Start of Exercise text

Radio World’s longtime supporter Mark Durenberger wrote to me to express concern about national publications that reportedly are using generative artificial intelligence tools to create articles — with or without transparency to readers. What about Radio World, he wondered?
Radio World’s policy, set by me and stated briefly in a past column, is not to use language-based artificial intelligence to create our stories.
If this were to change for a reason that I currently can’t imagine, I would explain it to readers.
(I exclude from this discussion widely available AI-based tools that we all use on our phones such as search engines that are part of daily American life, but it’s worth noting that AI in one form or another is all around us already.)
Our freelancers and columnists have been told of our policy and reminded to conform to it in their own work.
The only AI-based language tools that I’m conscious of using in our editorial workflow are those that create transcriptions of audio or video interviews we do. A human person reviews such content for accuracy before using it in reported material.
Generative AI of course can also be used in creating graphics and photos. In Radio World we do not use such images that aren’t labeled as such, and to date they have been used only in stories about AI itself.
I would not have a concern about using AI tools to create “concept images” or other graphics that merely create visual interest; I don’t feel we’d need to tell you, the reader, that AI was used in such cases, given that graphics tools have existed for decades to let us create or modify such images.

End of Exercise text

Activity list:
- A) Translate this sentence from the column on Radio World's artificial intelligence policy into French: "If this were to change for a reason that I currently can’t imagine, I would explain it to readers."
- B) In the column on Radio World's artificial intelligence policy, what do the only AI-based language tools used in the editorial workflow produce?
- C) Continue the column on Radio World's artificial intelligence policy, picking up after its final sentence.

Start of Supplied material

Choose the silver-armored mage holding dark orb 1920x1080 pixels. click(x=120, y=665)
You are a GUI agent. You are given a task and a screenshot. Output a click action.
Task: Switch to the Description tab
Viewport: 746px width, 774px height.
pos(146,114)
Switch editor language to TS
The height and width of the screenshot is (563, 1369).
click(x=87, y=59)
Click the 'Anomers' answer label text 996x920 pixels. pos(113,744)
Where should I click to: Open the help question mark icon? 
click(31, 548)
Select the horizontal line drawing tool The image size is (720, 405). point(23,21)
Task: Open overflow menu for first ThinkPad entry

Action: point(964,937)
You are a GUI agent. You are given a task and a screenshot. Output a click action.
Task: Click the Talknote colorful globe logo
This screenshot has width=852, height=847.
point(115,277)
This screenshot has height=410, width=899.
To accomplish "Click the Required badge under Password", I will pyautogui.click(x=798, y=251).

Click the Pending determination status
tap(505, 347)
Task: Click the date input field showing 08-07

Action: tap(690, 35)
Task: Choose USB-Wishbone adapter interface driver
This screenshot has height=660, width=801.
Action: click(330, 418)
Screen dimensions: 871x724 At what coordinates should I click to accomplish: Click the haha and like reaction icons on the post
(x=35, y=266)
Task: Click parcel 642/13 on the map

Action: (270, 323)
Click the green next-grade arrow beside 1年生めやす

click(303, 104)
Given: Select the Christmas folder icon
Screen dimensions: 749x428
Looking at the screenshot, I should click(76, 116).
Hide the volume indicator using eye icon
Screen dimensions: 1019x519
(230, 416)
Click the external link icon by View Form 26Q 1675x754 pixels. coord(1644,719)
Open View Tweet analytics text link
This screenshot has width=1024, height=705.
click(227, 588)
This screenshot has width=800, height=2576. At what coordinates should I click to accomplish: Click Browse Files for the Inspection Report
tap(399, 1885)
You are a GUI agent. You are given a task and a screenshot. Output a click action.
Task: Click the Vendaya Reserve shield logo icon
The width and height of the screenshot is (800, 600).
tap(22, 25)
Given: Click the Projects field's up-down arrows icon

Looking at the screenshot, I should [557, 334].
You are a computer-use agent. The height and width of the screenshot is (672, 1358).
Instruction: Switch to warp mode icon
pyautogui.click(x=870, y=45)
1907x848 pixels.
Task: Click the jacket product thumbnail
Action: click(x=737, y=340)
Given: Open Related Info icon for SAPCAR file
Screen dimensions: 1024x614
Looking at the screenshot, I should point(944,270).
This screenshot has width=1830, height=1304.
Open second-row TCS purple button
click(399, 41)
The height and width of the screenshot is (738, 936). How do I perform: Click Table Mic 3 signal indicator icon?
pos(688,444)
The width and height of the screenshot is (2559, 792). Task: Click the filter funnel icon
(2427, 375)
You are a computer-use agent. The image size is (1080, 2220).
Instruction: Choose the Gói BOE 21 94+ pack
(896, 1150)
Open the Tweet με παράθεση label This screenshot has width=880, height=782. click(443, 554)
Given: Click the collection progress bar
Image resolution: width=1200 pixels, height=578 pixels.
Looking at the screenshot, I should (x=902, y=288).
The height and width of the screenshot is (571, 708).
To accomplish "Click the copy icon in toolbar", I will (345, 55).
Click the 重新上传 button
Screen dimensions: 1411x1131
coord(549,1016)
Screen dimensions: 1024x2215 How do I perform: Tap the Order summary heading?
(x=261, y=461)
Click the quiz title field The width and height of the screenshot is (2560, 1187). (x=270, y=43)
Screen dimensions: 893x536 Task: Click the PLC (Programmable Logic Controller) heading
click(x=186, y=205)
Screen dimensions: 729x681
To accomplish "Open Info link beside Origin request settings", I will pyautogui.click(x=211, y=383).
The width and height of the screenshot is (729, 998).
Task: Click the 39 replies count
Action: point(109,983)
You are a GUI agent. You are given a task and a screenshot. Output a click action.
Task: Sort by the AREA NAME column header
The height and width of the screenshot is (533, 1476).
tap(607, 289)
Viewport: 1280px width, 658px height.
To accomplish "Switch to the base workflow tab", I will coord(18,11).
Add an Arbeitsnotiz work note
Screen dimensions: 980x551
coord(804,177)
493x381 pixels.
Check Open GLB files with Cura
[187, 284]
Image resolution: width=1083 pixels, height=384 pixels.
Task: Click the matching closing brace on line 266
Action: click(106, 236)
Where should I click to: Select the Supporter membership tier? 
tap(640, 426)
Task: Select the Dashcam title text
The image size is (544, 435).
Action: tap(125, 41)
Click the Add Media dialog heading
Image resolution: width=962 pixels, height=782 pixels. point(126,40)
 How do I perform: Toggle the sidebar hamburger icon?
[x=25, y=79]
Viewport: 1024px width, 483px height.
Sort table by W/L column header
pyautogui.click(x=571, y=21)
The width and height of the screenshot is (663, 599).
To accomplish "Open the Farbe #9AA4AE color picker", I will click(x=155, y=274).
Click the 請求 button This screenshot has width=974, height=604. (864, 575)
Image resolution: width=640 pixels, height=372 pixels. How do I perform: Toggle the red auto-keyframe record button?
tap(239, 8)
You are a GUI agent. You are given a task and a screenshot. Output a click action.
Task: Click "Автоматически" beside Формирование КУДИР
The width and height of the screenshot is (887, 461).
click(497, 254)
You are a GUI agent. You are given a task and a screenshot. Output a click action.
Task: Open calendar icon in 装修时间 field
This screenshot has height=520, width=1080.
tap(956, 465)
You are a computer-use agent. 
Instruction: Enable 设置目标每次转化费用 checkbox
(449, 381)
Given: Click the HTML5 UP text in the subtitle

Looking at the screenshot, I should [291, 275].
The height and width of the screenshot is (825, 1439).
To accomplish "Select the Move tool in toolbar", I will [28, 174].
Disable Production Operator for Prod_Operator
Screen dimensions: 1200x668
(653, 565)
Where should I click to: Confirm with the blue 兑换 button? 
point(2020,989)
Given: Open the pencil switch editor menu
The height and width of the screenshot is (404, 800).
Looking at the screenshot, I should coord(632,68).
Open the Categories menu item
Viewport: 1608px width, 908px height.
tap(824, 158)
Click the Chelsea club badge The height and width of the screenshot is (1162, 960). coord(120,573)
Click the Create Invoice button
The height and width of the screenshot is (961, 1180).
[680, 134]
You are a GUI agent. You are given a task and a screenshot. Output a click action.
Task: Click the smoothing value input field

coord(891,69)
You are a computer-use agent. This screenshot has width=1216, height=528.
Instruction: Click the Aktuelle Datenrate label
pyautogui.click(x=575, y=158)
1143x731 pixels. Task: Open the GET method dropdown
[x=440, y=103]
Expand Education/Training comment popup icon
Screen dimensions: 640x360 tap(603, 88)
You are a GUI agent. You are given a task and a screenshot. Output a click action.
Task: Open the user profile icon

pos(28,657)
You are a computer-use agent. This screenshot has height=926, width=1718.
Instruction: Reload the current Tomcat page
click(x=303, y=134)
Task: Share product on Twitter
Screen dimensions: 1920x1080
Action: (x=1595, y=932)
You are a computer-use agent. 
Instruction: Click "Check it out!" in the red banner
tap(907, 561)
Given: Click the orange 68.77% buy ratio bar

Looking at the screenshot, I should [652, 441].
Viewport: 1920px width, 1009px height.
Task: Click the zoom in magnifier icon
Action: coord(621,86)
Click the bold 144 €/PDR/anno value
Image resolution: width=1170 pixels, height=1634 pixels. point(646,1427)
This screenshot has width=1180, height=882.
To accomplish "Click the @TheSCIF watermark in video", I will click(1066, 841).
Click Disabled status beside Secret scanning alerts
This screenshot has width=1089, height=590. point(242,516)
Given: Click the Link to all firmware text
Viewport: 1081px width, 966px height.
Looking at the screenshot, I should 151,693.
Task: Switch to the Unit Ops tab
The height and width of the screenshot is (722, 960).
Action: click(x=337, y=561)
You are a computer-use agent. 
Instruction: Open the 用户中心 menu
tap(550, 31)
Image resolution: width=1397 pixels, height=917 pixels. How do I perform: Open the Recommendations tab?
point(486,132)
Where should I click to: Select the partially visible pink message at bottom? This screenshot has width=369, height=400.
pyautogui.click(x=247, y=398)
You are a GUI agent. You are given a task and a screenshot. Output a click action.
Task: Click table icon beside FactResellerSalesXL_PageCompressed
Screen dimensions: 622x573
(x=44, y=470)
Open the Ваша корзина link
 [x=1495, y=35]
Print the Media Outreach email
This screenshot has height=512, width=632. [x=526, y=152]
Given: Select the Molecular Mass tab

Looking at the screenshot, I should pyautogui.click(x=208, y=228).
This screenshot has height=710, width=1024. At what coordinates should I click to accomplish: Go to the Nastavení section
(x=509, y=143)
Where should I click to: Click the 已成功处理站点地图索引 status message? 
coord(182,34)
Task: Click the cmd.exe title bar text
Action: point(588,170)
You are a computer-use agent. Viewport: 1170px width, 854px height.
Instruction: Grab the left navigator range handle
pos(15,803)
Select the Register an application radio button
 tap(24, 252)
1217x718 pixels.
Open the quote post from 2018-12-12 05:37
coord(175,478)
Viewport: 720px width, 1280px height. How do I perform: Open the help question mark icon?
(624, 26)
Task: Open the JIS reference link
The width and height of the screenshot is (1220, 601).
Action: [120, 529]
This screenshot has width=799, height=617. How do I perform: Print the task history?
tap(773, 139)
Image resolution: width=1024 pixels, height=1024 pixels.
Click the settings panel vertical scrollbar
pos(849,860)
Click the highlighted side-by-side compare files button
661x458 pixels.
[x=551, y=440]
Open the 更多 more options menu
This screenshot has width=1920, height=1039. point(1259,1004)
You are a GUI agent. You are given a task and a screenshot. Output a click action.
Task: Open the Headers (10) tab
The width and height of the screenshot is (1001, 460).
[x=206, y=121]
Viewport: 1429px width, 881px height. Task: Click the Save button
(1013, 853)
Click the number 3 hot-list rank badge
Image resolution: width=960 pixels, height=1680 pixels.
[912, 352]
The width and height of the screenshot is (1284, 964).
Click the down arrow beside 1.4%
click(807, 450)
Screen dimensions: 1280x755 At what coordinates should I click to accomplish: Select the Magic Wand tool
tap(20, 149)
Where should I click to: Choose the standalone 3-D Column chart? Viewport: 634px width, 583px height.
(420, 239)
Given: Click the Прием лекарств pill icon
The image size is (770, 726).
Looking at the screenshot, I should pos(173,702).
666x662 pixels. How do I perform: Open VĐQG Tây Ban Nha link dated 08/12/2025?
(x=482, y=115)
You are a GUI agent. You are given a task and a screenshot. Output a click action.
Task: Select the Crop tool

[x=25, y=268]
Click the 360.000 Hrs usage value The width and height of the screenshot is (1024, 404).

End of Supplied material

Responses by item number:
- A) Si cela devait changer pour une raison que je ne peux actuellement imaginer, je l'expliquerais aux lecteurs.

- B) They produce transcriptions of audio or video interviews.

- C)
But an original image in a news or information context should not be manipulated to change meaning or mislead the viewer. And if a created image might be misinterpreted or misunderstood by a reader as being “real” when it fact it is not, we should identify it.
Our parent company, like many media organizations, is still trying to figure all this out; and the ground shifts around us as the tools become more capable, creating gray areas even as we try to stake out boundaries. But so far, it has been easy for me to tell where the “line” is, based on my gut and commonsense.
I would not for instance publish a photo in RW where we had taken the head of a person from one snapshot and cropped it into a different group photo to make her look better. However this is an example where someone else might have a different opinion about what constitutes acceptable modification, whether AI was involved or not.
I suspect Mark Durenberger’s main concern is with language-based content, and the short answer is that my personal intention overall for Radio World is to take the conservative course in applying any of these tools. If Future as a company decides tomorrow that it could replace your friendly editors with RW-GPT5, all bets are off; but I don’t see any signs of that to date.